Users generally do prefer targeted ads to untargeted ones, all other things being equal. However, there are other important factors which explain why user reaction is mostly negative overall:

  • Users don't spend all their time purchasing goods on the internet - often they are doing different and completely unrelated tasks, sometimes at the same time. Most people spend a very low proportion of their online time on ecommerce websites, and even then most of the time they aren't looking to buy anything.
  • Given this principle, users often prefer to see no adverts when they are not buying - an advert in a non-commercial context is intrusive and annoying - and this is especially noticeable when the adverts are relevant to something you were searching for earlier.

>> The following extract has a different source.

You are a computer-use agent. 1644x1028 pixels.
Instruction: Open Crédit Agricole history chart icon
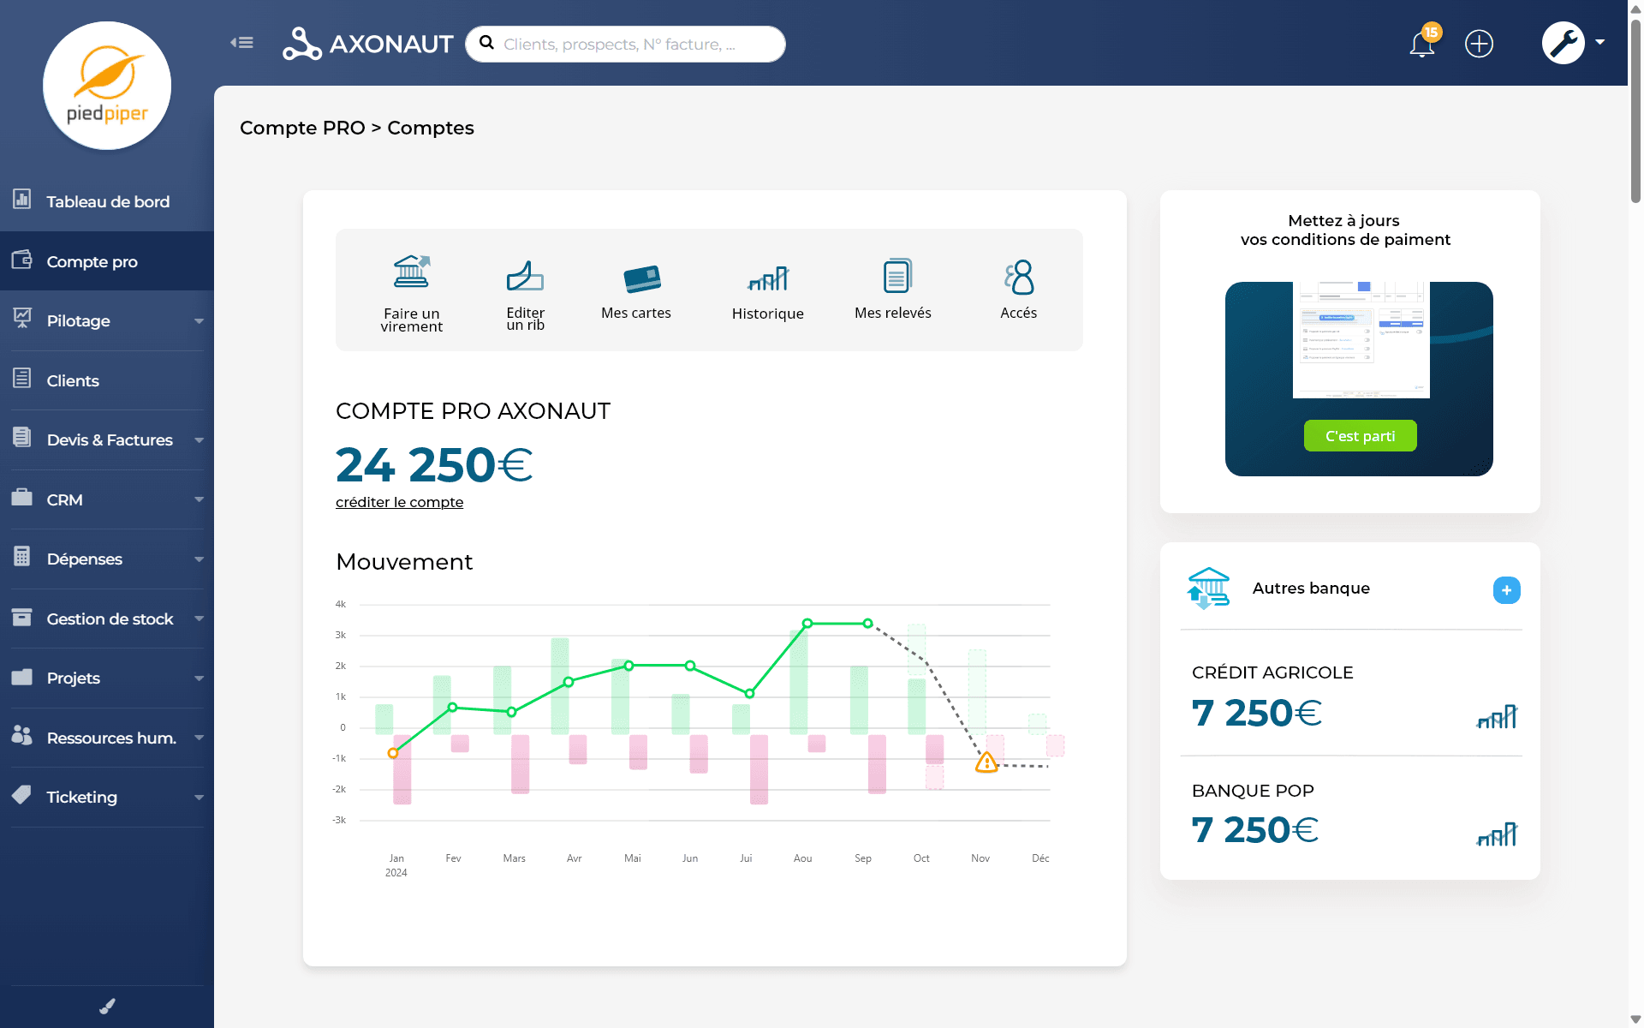(1497, 716)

  • Targeted advertising can feel "creepy", especially if it follows you around from site to site. It's a constant reminder that your browsing and search habits are being tracked by someone, and people's mental models of the internet generally conceive of their browsing experience as being relatively private. Even if the process is completely automated, the degree of intelligence required to display ads to you makes it seem like you're being watched.
  • Often users reject specific adverts due to poor relevance or some other factor; they then don't want to see it again. For example, if your advert is trying to sell me a catching mitt because I've searched for a baseball bat, then that advert appearing again and again is annoying because I have mentally decided that it's irrelevant. Persistence is not necessarily a virtue in this case.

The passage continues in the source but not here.